> _INFORMATION GIVEN_
# # # # #

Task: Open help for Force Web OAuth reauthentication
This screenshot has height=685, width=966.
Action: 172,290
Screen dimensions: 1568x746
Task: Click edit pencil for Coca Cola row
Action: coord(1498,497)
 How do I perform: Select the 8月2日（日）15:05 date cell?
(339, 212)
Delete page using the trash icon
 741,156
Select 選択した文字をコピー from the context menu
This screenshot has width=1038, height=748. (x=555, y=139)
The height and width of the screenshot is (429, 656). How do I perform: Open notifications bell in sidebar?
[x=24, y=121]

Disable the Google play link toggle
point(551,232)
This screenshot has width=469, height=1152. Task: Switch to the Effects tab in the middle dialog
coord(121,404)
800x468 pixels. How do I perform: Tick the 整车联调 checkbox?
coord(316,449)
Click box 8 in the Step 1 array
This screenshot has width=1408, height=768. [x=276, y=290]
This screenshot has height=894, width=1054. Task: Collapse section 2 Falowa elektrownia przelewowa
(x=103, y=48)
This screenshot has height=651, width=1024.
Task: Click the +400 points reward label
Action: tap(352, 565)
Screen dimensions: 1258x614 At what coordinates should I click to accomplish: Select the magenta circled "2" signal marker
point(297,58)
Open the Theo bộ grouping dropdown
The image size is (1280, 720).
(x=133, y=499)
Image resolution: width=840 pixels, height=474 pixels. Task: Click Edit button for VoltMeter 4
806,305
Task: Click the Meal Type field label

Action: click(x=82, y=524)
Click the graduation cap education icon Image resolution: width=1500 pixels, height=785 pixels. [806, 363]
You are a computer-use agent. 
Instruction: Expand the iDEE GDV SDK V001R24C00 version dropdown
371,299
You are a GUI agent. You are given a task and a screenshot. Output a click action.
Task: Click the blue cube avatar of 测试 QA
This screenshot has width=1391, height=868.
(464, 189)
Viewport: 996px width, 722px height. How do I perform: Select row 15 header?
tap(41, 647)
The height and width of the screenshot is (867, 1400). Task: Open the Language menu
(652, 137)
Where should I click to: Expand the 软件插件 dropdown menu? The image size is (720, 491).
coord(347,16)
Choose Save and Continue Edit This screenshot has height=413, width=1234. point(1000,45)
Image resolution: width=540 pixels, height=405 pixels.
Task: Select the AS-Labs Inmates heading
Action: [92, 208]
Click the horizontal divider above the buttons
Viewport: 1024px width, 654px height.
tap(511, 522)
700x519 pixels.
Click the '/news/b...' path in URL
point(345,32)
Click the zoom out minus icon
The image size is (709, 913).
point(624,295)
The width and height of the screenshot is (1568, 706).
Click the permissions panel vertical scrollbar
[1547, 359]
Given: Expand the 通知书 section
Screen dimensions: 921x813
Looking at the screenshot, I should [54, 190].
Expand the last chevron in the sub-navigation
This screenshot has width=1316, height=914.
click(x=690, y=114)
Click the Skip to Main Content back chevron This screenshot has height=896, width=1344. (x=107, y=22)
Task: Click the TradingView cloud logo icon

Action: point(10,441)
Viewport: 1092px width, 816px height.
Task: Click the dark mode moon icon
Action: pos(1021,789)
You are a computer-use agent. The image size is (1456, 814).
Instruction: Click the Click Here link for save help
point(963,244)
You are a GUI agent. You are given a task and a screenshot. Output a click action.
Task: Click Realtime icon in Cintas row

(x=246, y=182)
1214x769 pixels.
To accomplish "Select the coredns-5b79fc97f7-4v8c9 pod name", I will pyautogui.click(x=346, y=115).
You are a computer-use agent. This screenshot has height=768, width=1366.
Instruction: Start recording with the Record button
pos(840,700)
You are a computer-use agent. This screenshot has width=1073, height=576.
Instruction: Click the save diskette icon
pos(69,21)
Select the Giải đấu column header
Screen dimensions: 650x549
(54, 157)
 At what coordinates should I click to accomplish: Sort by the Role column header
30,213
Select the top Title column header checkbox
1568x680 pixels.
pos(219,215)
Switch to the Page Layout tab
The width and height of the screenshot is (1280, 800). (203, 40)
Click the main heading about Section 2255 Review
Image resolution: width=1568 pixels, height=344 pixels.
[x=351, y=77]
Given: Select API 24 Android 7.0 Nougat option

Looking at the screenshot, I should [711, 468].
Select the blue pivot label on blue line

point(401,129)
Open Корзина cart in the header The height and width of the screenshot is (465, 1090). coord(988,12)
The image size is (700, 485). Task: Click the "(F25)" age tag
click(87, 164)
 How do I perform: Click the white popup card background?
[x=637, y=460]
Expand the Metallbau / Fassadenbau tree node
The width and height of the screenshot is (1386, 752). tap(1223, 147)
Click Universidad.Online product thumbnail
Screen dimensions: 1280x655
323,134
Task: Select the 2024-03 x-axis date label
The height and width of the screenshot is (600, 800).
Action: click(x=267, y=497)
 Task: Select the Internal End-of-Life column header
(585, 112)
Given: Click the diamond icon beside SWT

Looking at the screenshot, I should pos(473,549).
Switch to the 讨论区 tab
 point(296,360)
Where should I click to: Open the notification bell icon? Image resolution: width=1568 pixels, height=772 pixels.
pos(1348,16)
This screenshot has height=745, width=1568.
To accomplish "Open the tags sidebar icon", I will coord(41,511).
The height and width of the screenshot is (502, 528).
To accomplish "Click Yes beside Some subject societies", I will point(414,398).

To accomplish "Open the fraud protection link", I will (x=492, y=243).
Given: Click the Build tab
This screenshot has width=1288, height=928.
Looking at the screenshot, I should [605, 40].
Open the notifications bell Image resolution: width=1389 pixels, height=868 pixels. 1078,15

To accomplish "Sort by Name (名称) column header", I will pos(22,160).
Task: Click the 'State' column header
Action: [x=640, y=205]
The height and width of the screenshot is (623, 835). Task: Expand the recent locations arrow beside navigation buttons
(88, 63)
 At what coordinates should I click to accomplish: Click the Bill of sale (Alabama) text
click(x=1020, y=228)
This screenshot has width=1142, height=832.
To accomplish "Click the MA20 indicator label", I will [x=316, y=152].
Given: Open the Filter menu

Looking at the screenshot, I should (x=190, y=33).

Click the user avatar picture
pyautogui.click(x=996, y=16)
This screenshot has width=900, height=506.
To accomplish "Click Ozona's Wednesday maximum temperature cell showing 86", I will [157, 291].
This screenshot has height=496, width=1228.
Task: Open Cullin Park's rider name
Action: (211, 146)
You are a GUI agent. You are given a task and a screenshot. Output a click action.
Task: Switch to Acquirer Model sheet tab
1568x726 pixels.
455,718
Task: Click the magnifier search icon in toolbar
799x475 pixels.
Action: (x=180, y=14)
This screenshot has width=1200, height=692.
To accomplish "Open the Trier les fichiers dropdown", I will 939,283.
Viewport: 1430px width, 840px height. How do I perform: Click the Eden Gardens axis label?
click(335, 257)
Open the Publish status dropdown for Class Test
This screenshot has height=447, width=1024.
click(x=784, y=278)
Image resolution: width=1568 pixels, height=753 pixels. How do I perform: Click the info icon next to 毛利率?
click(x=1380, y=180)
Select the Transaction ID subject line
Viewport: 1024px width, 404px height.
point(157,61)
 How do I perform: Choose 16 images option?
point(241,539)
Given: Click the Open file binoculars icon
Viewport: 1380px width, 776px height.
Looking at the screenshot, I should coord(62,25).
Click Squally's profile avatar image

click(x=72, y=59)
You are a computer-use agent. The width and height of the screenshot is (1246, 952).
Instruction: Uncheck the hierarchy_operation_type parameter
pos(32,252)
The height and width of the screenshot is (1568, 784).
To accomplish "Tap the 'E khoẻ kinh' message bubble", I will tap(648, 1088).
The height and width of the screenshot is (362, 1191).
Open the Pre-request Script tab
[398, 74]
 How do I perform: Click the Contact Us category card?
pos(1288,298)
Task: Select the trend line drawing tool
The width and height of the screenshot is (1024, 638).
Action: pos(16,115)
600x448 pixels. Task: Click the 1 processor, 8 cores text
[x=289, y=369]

# # # # #

> _WHAT IS NEEDED_
An identical copy of the entries above is the expected result.

> _EXERCISE OUTPUT_
Task: Open help for Force Web OAuth reauthentication
This screenshot has height=685, width=966.
Action: 172,290
Screen dimensions: 1568x746
Task: Click edit pencil for Coca Cola row
Action: coord(1498,497)
 How do I perform: Select the 8月2日（日）15:05 date cell?
(339, 212)
Delete page using the trash icon
 741,156
Select 選択した文字をコピー from the context menu
This screenshot has width=1038, height=748. (x=555, y=139)
The height and width of the screenshot is (429, 656). How do I perform: Open notifications bell in sidebar?
[x=24, y=121]

Disable the Google play link toggle
point(551,232)
This screenshot has width=469, height=1152. Task: Switch to the Effects tab in the middle dialog
coord(121,404)
800x468 pixels. How do I perform: Tick the 整车联调 checkbox?
coord(316,449)
Click box 8 in the Step 1 array
This screenshot has width=1408, height=768. [x=276, y=290]
This screenshot has height=894, width=1054. Task: Collapse section 2 Falowa elektrownia przelewowa
(x=103, y=48)
This screenshot has height=651, width=1024.
Task: Click the +400 points reward label
Action: tap(352, 565)
Screen dimensions: 1258x614 At what coordinates should I click to accomplish: Select the magenta circled "2" signal marker
point(297,58)
Open the Theo bộ grouping dropdown
The image size is (1280, 720).
(x=133, y=499)
Image resolution: width=840 pixels, height=474 pixels. Task: Click Edit button for VoltMeter 4
806,305
Task: Click the Meal Type field label

Action: click(x=82, y=524)
Click the graduation cap education icon Image resolution: width=1500 pixels, height=785 pixels. [806, 363]
You are a computer-use agent. 
Instruction: Expand the iDEE GDV SDK V001R24C00 version dropdown
371,299
You are a GUI agent. You are given a task and a screenshot. Output a click action.
Task: Click the blue cube avatar of 测试 QA
This screenshot has width=1391, height=868.
(464, 189)
Viewport: 996px width, 722px height. How do I perform: Select row 15 header?
tap(41, 647)
The height and width of the screenshot is (867, 1400). Task: Open the Language menu
(652, 137)
Where should I click to: Expand the 软件插件 dropdown menu? The image size is (720, 491).
coord(347,16)
Choose Save and Continue Edit This screenshot has height=413, width=1234. point(1000,45)
Image resolution: width=540 pixels, height=405 pixels.
Task: Select the AS-Labs Inmates heading
Action: [92, 208]
Click the horizontal divider above the buttons
Viewport: 1024px width, 654px height.
tap(511, 522)
700x519 pixels.
Click the '/news/b...' path in URL
point(345,32)
Click the zoom out minus icon
The image size is (709, 913).
point(624,295)
The width and height of the screenshot is (1568, 706).
Click the permissions panel vertical scrollbar
[1547, 359]
Given: Expand the 通知书 section
Screen dimensions: 921x813
Looking at the screenshot, I should [54, 190].
Expand the last chevron in the sub-navigation
This screenshot has width=1316, height=914.
click(x=690, y=114)
Click the Skip to Main Content back chevron This screenshot has height=896, width=1344. (x=107, y=22)
Task: Click the TradingView cloud logo icon

Action: point(10,441)
Viewport: 1092px width, 816px height.
Task: Click the dark mode moon icon
Action: pos(1021,789)
You are a computer-use agent. The image size is (1456, 814).
Instruction: Click the Click Here link for save help
point(963,244)
You are a GUI agent. You are given a task and a screenshot. Output a click action.
Task: Click Realtime icon in Cintas row

(x=246, y=182)
1214x769 pixels.
To accomplish "Select the coredns-5b79fc97f7-4v8c9 pod name", I will pyautogui.click(x=346, y=115).
You are a computer-use agent. This screenshot has height=768, width=1366.
Instruction: Start recording with the Record button
pos(840,700)
You are a computer-use agent. This screenshot has width=1073, height=576.
Instruction: Click the save diskette icon
pos(69,21)
Select the Giải đấu column header
Screen dimensions: 650x549
(54, 157)
 At what coordinates should I click to accomplish: Sort by the Role column header
30,213
Select the top Title column header checkbox
1568x680 pixels.
pos(219,215)
Switch to the Page Layout tab
The width and height of the screenshot is (1280, 800). (203, 40)
Click the main heading about Section 2255 Review
Image resolution: width=1568 pixels, height=344 pixels.
[x=351, y=77]
Given: Select API 24 Android 7.0 Nougat option

Looking at the screenshot, I should [711, 468].
Select the blue pivot label on blue line

point(401,129)
Open Корзина cart in the header The height and width of the screenshot is (465, 1090). coord(988,12)
The image size is (700, 485). Task: Click the "(F25)" age tag
click(87, 164)
 How do I perform: Click the white popup card background?
[x=637, y=460]
Expand the Metallbau / Fassadenbau tree node
The width and height of the screenshot is (1386, 752). tap(1223, 147)
Click Universidad.Online product thumbnail
Screen dimensions: 1280x655
323,134
Task: Select the 2024-03 x-axis date label
The height and width of the screenshot is (600, 800).
Action: click(x=267, y=497)
 Task: Select the Internal End-of-Life column header
(585, 112)
Given: Click the diamond icon beside SWT

Looking at the screenshot, I should pos(473,549).
Switch to the 讨论区 tab
 point(296,360)
Where should I click to: Open the notification bell icon? Image resolution: width=1568 pixels, height=772 pixels.
pos(1348,16)
This screenshot has height=745, width=1568.
To accomplish "Open the tags sidebar icon", I will coord(41,511).
The height and width of the screenshot is (502, 528).
To accomplish "Click Yes beside Some subject societies", I will point(414,398).

To accomplish "Open the fraud protection link", I will (x=492, y=243).
Given: Click the Build tab
This screenshot has width=1288, height=928.
Looking at the screenshot, I should [605, 40].
Open the notifications bell Image resolution: width=1389 pixels, height=868 pixels. 1078,15

To accomplish "Sort by Name (名称) column header", I will pos(22,160).
Task: Click the 'State' column header
Action: [x=640, y=205]
The height and width of the screenshot is (623, 835). Task: Expand the recent locations arrow beside navigation buttons
(88, 63)
 At what coordinates should I click to accomplish: Click the Bill of sale (Alabama) text
click(x=1020, y=228)
This screenshot has width=1142, height=832.
To accomplish "Click the MA20 indicator label", I will [x=316, y=152].
Given: Open the Filter menu

Looking at the screenshot, I should (x=190, y=33).

Click the user avatar picture
pyautogui.click(x=996, y=16)
This screenshot has width=900, height=506.
To accomplish "Click Ozona's Wednesday maximum temperature cell showing 86", I will [157, 291].
This screenshot has height=496, width=1228.
Task: Open Cullin Park's rider name
Action: (211, 146)
You are a GUI agent. You are given a task and a screenshot. Output a click action.
Task: Switch to Acquirer Model sheet tab
1568x726 pixels.
455,718
Task: Click the magnifier search icon in toolbar
799x475 pixels.
Action: (x=180, y=14)
This screenshot has width=1200, height=692.
To accomplish "Open the Trier les fichiers dropdown", I will 939,283.
Viewport: 1430px width, 840px height. How do I perform: Click the Eden Gardens axis label?
click(335, 257)
Open the Publish status dropdown for Class Test
This screenshot has height=447, width=1024.
click(x=784, y=278)
Image resolution: width=1568 pixels, height=753 pixels. How do I perform: Click the info icon next to 毛利率?
click(x=1380, y=180)
Select the Transaction ID subject line
Viewport: 1024px width, 404px height.
point(157,61)
 How do I perform: Choose 16 images option?
point(241,539)
Given: Click the Open file binoculars icon
Viewport: 1380px width, 776px height.
Looking at the screenshot, I should coord(62,25).
Click Squally's profile avatar image

click(x=72, y=59)
You are a computer-use agent. The width and height of the screenshot is (1246, 952).
Instruction: Uncheck the hierarchy_operation_type parameter
pos(32,252)
The height and width of the screenshot is (1568, 784).
To accomplish "Tap the 'E khoẻ kinh' message bubble", I will tap(648, 1088).
The height and width of the screenshot is (362, 1191).
Open the Pre-request Script tab
[398, 74]
 How do I perform: Click the Contact Us category card?
pos(1288,298)
Task: Select the trend line drawing tool
The width and height of the screenshot is (1024, 638).
Action: pos(16,115)
600x448 pixels. Task: Click the 1 processor, 8 cores text
[x=289, y=369]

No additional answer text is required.